Only the lines below starting at the one containing "You are a computer-use agent. The" and ending at the one containing "Switch to the Networking tab" belong in the answer, each copied exactly.

:: Extracted entries ::
• • •

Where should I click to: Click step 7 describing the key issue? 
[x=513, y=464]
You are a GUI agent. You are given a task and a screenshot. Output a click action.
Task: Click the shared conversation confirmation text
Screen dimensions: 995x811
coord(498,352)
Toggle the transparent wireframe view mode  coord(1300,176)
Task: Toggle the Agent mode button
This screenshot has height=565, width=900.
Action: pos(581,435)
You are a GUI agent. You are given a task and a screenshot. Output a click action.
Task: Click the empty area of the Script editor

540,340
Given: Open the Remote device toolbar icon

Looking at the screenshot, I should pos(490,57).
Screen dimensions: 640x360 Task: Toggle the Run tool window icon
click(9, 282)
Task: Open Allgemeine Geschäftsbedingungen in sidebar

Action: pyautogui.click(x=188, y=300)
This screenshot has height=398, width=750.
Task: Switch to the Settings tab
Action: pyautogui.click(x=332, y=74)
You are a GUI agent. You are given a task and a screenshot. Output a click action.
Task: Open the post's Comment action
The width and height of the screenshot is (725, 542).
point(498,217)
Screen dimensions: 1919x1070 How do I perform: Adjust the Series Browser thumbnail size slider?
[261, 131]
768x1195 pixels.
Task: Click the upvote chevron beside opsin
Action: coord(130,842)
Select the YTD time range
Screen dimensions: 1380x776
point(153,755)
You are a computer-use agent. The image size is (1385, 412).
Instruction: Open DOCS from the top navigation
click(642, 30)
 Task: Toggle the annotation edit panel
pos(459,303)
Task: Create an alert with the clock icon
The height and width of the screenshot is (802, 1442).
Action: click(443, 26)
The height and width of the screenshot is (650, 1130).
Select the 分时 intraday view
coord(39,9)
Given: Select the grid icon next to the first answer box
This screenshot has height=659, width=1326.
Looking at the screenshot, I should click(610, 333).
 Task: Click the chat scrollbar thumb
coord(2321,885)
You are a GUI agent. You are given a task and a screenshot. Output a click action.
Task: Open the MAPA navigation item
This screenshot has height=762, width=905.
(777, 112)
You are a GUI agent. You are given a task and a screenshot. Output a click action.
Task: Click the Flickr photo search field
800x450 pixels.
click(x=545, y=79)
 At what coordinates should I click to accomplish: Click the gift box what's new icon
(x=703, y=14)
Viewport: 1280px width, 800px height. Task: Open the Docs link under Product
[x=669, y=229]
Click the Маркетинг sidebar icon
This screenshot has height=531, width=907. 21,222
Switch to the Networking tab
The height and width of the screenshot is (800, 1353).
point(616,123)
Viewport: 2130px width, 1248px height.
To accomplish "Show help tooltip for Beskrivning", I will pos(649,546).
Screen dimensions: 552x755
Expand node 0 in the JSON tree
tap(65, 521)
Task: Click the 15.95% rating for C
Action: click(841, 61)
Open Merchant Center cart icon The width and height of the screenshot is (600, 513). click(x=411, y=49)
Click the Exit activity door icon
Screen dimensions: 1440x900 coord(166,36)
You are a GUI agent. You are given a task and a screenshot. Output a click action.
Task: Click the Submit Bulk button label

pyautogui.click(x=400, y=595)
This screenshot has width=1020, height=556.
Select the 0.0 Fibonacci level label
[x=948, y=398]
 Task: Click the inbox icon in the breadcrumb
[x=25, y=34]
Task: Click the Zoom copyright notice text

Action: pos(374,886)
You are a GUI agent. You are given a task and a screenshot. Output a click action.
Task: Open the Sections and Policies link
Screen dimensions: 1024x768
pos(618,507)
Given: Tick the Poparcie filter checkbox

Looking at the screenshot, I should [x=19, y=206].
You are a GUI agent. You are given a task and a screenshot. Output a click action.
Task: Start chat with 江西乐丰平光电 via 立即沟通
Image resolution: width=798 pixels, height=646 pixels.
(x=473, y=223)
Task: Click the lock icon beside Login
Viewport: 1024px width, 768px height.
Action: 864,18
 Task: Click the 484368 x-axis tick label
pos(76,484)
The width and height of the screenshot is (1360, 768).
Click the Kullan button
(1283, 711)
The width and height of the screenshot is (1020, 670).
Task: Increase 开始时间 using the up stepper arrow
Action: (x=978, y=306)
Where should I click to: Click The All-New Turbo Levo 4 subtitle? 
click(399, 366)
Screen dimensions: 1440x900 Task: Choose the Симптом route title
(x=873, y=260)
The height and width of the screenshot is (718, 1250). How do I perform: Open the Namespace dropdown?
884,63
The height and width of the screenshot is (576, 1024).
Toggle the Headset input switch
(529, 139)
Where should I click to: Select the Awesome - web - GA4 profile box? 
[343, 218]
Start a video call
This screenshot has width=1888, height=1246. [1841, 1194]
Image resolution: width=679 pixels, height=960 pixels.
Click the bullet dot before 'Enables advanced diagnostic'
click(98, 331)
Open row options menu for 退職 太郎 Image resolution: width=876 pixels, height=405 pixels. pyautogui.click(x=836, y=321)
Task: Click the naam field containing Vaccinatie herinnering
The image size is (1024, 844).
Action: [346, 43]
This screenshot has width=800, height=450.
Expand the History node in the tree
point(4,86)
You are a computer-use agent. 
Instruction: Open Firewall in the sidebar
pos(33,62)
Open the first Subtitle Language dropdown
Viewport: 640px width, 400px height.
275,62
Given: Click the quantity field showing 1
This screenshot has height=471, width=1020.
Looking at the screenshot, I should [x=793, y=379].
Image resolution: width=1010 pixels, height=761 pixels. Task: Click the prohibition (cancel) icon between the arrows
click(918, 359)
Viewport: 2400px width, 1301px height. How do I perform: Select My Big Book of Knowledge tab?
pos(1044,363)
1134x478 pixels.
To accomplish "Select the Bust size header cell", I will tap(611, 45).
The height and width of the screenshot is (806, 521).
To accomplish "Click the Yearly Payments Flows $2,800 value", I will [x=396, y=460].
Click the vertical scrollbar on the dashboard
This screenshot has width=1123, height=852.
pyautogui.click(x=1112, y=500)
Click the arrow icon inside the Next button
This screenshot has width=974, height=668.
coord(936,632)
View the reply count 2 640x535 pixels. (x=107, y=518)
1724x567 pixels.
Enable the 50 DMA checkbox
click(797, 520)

• • •

:: Written answer ::
You are a computer-use agent. The image size is (1385, 412).
Instruction: Open DOCS from the top navigation
click(642, 30)
 Task: Toggle the annotation edit panel
pos(459,303)
Task: Create an alert with the clock icon
The height and width of the screenshot is (802, 1442).
Action: click(443, 26)
The height and width of the screenshot is (650, 1130).
Select the 分时 intraday view
coord(39,9)
Given: Select the grid icon next to the first answer box
This screenshot has height=659, width=1326.
Looking at the screenshot, I should click(610, 333).
 Task: Click the chat scrollbar thumb
coord(2321,885)
You are a GUI agent. You are given a task and a screenshot. Output a click action.
Task: Open the MAPA navigation item
This screenshot has height=762, width=905.
(777, 112)
You are a GUI agent. You are given a task and a screenshot. Output a click action.
Task: Click the Flickr photo search field
800x450 pixels.
click(x=545, y=79)
 At what coordinates should I click to accomplish: Click the gift box what's new icon
(x=703, y=14)
Viewport: 1280px width, 800px height. Task: Open the Docs link under Product
[x=669, y=229]
Click the Маркетинг sidebar icon
This screenshot has height=531, width=907. 21,222
Switch to the Networking tab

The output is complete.